--- start of Document extract ---

Elizabeth "Nanna" Abrahams (19 September 1925 – 17 December 2008) was a South African political activist and trade unionist who participated actively in the struggle against apartheid. Born in the Paarl Valley area of Western Cape Province, South Africa, Liz, as she was affectionately called, became General Secretary of the Food and Canning Workers Union (FCWU) in 1956, a duty she performed until 1964. Her commitment to the struggle brought her close to activists including Elizabeth Mafikeng, Archie Sibeko, Oscar Mpetha and Ray Alexander. She was in 1986 detained for police questioning and subsequently detained for almost three months without trial. After her retirement, Abrahams remained actively involved in the Food and Allied Workers Union (FAWU), and was in 1995, a year after South Africa's first democratic elections, invited to serve as a Member of Parliament. During the last years of her life, Abrahams received several awards for her contributions to the liberation movement and for her activities on behalf of the rights of the working class.

--- end of Document extract ---
--- start of Data entries ---

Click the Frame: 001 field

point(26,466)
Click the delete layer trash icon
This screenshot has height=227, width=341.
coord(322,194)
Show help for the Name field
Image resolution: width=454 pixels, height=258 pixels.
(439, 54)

--- end of Data entries ---

■ Task instructions
a. According to the biography of Elizabeth Abrahams, in what year was she invited to serve as a Member of Parliament?
b. Write the next part of the biography of Elizabeth Abrahams, picking up after its final sentence.

■ Final results
a. 1995

b.
Early life
Elizabeth "Nanna" Abrahams was born into a working-class coloured family in the Paarl Valley. She showed enthusiasm for politics from an early age, an interest she later attributed to her father's own interest in reading and discussing political issues. The economic climate in Paarl during Abrahams's childhood severely limited job opportunities, and after the death of her father she dropped out of school to work as a seasonal labourer on a local fruit canning factory. There she became aware of the harsh conditions workers faced, including long working hours and low wages.

Political activity
The frequent periods of unemployment associated with life as a seasonal labourer contributed to Abrahams's increasing awareness of the poor conditions endured by the workers, and especially by women. A Food and Canning Workers Union (FCWU) was established in 1941; Abrahams was persuaded to join by Ray Alexander, who was then an active Communist and trade unionist. Though women members were granted only a limited role in the union's early days, Abrahams – among other female members – began to take on an important organizational and uniting role. Abrahams promoted the cause of non-racialism among union members, an issue of increasing controversy after a 1947 apartheid law banned racially mixed unions, threatening the FCWU's stability and unity.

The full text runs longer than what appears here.